Достаточно характерная примета эмигрантской жизни — ожесточенная идеологическая борьба различных эмигрантских групп, во многом копирующая методы, усвоенные на родине. Зиник всегда сторонился эмигрантской "междоусобицы", полагая, что у писателя есть более важные задачи. Сложившиеся с годами представления о подлинной миссии эмиграции получили преломление в романе художника "Лорд и егерь".
Отталкиваясь от повествования о "перемещенных/переместившихся лицах", писатель выходит на проблему взаимодействия культур, проблему "Россия и Запад". Сквозь эту призму смотрит он и на эмиграцию, истинным назначением которой считает сближение культур, сближение народов.
Культуристорическую миссию эмигрантов Зиник видит в том, чтобы быть "переводчиками" между Россией и Западом, помочь им найти — через сферу культуры — общий язык.
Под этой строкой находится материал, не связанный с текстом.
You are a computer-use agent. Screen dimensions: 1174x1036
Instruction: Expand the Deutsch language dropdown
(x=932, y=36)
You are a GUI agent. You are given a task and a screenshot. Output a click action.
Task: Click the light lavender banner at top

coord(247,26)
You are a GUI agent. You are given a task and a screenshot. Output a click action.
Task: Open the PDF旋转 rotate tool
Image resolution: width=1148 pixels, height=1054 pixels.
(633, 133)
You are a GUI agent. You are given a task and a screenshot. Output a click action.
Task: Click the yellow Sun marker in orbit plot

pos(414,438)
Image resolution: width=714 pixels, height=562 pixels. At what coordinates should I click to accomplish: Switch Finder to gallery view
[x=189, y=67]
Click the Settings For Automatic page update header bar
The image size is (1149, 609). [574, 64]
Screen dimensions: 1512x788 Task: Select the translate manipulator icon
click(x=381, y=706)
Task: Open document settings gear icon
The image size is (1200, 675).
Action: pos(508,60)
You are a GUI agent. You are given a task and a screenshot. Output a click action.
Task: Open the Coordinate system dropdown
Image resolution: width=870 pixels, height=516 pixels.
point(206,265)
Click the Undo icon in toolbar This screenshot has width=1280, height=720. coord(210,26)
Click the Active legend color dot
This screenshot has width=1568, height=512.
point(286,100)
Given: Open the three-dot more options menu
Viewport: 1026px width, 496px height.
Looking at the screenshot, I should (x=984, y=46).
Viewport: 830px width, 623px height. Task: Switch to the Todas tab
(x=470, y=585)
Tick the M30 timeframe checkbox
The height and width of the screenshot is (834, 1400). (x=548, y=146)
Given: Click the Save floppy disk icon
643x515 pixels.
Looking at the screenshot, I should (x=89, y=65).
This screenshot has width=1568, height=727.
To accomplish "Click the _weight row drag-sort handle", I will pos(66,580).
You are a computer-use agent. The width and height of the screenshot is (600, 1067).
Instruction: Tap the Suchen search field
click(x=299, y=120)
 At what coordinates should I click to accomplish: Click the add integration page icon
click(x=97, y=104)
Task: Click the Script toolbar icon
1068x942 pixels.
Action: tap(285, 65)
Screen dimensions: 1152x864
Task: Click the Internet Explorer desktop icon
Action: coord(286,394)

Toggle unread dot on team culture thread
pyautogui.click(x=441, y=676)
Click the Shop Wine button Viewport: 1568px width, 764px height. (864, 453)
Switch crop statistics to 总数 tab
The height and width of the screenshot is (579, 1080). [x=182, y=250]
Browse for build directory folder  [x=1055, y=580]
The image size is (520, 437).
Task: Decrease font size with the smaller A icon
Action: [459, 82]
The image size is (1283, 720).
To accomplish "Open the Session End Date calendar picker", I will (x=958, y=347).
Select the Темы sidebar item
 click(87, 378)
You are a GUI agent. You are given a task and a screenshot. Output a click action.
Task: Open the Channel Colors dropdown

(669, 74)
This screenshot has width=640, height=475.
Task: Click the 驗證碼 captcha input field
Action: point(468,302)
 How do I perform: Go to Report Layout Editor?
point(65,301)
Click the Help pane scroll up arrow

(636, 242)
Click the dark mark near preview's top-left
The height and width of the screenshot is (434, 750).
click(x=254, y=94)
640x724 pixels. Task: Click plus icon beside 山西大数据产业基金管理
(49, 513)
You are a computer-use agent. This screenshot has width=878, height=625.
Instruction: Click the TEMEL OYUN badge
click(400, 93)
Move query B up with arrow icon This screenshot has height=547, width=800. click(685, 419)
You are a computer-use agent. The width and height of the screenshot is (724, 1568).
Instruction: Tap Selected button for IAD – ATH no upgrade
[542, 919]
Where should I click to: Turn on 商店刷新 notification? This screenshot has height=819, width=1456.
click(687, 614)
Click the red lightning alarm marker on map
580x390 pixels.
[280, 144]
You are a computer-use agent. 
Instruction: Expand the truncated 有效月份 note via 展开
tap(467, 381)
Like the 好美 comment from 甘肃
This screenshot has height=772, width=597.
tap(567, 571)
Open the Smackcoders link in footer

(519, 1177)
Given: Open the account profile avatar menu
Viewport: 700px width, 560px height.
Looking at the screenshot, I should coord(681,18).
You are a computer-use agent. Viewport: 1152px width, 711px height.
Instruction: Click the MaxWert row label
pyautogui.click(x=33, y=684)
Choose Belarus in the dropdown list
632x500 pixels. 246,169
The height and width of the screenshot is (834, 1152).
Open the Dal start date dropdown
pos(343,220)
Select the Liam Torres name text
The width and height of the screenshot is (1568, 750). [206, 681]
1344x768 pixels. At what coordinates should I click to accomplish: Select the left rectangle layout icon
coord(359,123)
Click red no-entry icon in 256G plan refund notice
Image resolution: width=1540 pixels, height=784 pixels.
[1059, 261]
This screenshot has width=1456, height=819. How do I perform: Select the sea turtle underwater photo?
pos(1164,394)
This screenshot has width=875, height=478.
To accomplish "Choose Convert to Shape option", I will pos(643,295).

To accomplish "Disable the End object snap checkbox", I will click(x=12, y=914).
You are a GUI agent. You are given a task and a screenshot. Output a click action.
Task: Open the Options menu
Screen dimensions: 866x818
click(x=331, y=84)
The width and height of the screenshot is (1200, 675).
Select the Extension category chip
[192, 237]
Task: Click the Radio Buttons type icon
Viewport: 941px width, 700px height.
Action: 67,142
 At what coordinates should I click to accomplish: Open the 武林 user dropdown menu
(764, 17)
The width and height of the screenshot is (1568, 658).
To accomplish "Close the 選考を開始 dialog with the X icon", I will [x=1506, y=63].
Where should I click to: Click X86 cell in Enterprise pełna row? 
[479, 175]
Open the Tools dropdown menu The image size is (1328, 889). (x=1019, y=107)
Перевод, если воспользоваться словами А. В. Гараджи, — это пере-вод через границу (в данном случае — национальную, идеологическую, психологическую, языковую), предпосылка для
диалога.
За этим стоит в конечном счете проблема "поражения", или "границы", которая "положена универсальному языку, языку политического и лингвистического завоевания мира", о чем говорит Деррида: "Чтобы более конкретно описать невозможность абсолютной объективации, мы можем перейти от лабиринта к Вавилонской башне. Также и здесь небо должно было быть абсолютно завоевано в акте наименования, и этот акт неразрывно связан с естественным языком. Одно из племен, семиты, чье имя — это имя, племя, хотящее построить башню, доходящую до неба, чтобы создать себе имя. И это завоевание неба, вбирание неба в точку зрения... означает присвоение себе имени и доминирование над другими племенами с высоты этого имени. Но Бог сходит на землю и губит это предприятие, произнося одно единственное слово: Вавилон. Это слово — имя собственное, похожее на термин, означающий смятение, запутывание. Этим словом Бог приговаривает человека к переводу, ко множеству языков. Поэтому люди и должны были отказаться от идеи одного языка, который бы господствовал над другими" [121, с. 45]. Башня, согласно Деррида, означает возвышение над чем-то, предпочтение одной точки зрения другим. Невозможность построения Башни делает возможным существование множества языков, носителей части истины. "И эту историю нужно всегда понимать лишь как историю о Божественном, которое конечно. Вероятно, это и есть характеристика пост-модернизма, поскольку пост-модернизм дает себе отчет в этом поражении. Если модернизм отличается стремлением к абсолютной власти, то постмодернизм — это опыт конечности, опыт, в котором находит отражение обреченность всех завоевательных планов" [121, с. 46].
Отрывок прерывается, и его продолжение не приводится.